EXTRACT PROVIDED:
────────────────

This week it’s a collection of puns (because I have more puns in my pun file than I can ever use). From Mike.
An invisible man married an invisible woman. The kids were nothing to look at either.
I didn’t think the chiropractor would improve my posture. But I stand corrected.
I took my new girlfriend out on our first date to the ice rink, and entry was half price. She called me a cheap skate.
Studies show cows produce more milk when the farmer talks to them. It’s a case of in one ear and out the udder.
I used to date a girl with one leg who worked at a brewery. She was in charge of the hops.
My cross-eyed wife and I just got a divorce. I found out she was seeing someone on the side.
My wife claims I’m the cheapest person she’s ever met. I’m not buying it.
A raven has 17 rigid feathers called pinions, while a crow only has 16. The difference between a raven and a crow is just a matter of a pinion.
I told my carpenter I didn’t want carpeted steps. He gave me a blank stair.
What did the surgeon say to the patient who insisted on closing up his own incision? Suture self.
That girl who worked at the brewery—was her name Eileen, or Peg?
She was Japanese: Irene .
Did you know that 69% of all remarks contain sexual innuendo double meaning?
Sex is only dirty if it’s done right.
But I repeat myself.
Denny and Mike, I thank you. Nothin’ like a smile or two to start the day.

────────────────

INFORMATION PROVIDED:
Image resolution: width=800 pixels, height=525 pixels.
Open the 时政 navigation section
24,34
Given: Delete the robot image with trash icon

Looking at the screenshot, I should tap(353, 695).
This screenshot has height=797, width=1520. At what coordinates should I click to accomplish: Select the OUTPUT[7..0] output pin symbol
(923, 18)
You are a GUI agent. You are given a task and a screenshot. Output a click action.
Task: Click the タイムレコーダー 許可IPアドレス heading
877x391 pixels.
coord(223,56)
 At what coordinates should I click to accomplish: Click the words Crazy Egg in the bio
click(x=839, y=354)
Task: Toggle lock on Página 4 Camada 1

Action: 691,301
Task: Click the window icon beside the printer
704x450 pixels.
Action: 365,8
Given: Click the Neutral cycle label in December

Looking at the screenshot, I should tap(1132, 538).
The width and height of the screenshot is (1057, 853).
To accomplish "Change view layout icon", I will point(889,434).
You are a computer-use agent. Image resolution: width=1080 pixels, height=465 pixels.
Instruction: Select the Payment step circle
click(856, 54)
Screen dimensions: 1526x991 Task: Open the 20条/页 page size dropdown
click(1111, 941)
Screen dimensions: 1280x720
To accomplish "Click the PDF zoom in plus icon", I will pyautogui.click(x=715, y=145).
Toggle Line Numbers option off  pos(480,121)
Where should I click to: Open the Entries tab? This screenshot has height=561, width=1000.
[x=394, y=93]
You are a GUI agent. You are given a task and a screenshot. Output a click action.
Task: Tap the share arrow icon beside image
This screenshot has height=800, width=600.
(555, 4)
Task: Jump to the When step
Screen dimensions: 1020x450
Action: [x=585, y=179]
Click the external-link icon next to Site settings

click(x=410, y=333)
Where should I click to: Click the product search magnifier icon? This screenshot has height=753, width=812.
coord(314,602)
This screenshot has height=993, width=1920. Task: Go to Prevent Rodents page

────────────────

EXERCISE: Copy out the pun collection above word for word, in full, from the first line to the last.

EXERCISE OUTPUT:
This week it’s a collection of puns (because I have more puns in my pun file than I can ever use). From Mike.
An invisible man married an invisible woman. The kids were nothing to look at either.
I didn’t think the chiropractor would improve my posture. But I stand corrected.
I took my new girlfriend out on our first date to the ice rink, and entry was half price. She called me a cheap skate.
Studies show cows produce more milk when the farmer talks to them. It’s a case of in one ear and out the udder.
I used to date a girl with one leg who worked at a brewery. She was in charge of the hops.
My cross-eyed wife and I just got a divorce. I found out she was seeing someone on the side.
My wife claims I’m the cheapest person she’s ever met. I’m not buying it.
A raven has 17 rigid feathers called pinions, while a crow only has 16. The difference between a raven and a crow is just a matter of a pinion.
I told my carpenter I didn’t want carpeted steps. He gave me a blank stair.
What did the surgeon say to the patient who insisted on closing up his own incision? Suture self.
That girl who worked at the brewery—was her name Eileen, or Peg?
She was Japanese: Irene .
Did you know that 69% of all remarks contain sexual innuendo double meaning?
Sex is only dirty if it’s done right.
But I repeat myself.
Denny and Mike, I thank you. Nothin’ like a smile or two to start the day.